--- START Information provided ---
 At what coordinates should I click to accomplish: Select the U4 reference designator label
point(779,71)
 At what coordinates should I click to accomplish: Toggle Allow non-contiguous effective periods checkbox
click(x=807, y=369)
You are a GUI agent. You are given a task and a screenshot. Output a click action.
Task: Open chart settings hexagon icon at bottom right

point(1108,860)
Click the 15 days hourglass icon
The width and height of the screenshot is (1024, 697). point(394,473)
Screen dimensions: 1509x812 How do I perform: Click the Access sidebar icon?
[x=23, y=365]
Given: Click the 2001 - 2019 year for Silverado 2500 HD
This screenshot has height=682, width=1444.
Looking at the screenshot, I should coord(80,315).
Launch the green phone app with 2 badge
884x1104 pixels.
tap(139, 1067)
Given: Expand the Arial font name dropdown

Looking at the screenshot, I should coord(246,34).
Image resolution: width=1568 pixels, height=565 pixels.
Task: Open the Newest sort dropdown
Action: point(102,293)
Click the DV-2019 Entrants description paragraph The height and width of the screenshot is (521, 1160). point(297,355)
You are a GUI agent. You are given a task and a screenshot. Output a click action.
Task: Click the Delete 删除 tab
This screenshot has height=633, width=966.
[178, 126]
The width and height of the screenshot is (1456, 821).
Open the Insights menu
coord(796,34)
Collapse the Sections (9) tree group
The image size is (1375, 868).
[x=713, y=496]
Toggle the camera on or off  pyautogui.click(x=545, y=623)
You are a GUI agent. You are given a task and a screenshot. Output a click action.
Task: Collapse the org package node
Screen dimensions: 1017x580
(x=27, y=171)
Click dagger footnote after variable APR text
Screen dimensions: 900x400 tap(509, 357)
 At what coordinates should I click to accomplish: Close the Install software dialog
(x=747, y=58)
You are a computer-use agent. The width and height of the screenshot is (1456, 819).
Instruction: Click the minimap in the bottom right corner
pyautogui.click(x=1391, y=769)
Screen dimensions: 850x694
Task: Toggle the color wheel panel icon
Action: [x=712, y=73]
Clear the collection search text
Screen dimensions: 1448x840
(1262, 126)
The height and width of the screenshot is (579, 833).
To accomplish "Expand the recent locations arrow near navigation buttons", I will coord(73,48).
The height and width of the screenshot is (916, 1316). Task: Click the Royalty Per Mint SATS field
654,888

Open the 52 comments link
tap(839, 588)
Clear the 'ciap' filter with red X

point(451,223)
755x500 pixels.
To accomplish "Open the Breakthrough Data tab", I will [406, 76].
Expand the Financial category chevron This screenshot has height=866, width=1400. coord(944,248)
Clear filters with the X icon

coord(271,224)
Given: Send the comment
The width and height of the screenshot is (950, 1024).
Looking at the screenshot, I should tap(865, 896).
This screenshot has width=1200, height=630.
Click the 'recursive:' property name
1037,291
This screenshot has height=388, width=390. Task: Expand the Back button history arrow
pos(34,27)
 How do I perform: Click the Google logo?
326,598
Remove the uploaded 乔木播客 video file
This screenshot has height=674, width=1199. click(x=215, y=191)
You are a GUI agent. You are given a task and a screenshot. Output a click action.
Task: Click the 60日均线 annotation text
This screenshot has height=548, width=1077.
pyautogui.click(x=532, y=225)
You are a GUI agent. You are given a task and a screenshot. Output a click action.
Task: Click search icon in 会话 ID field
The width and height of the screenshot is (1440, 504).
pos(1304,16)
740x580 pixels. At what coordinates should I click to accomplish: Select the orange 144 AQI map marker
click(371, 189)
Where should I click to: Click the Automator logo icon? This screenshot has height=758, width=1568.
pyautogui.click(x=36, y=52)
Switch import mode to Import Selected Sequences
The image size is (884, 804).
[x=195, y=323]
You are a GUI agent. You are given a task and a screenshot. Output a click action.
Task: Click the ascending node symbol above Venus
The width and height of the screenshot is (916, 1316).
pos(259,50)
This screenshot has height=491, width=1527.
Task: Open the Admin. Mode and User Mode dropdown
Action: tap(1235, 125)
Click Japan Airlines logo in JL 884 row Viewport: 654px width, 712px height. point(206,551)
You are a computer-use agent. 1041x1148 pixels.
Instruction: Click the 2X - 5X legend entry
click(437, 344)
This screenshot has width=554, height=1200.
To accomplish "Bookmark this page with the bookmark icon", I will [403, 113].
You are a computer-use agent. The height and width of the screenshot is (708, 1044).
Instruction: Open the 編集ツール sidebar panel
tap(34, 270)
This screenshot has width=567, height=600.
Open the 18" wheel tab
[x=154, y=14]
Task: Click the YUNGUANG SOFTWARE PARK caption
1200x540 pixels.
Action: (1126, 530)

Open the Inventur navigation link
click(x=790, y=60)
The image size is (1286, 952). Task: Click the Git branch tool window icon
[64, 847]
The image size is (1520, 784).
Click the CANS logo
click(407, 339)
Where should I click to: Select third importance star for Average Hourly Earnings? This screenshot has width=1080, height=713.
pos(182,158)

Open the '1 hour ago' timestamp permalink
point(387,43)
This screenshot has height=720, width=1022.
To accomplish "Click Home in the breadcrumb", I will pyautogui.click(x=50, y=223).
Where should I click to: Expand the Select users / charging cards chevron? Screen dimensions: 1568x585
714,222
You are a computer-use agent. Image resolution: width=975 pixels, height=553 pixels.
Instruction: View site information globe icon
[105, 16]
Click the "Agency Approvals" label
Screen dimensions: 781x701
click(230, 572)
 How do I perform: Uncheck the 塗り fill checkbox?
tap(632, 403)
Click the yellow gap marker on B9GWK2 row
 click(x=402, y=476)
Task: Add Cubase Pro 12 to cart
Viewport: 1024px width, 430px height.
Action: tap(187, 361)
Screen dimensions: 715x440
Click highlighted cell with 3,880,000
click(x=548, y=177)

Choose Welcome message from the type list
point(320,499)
--- END Information provided ---
**Description of the task:**
Count the lines in the material above that contain the word "Instruction". Reply with the number only.

**Response to this exercise:**
4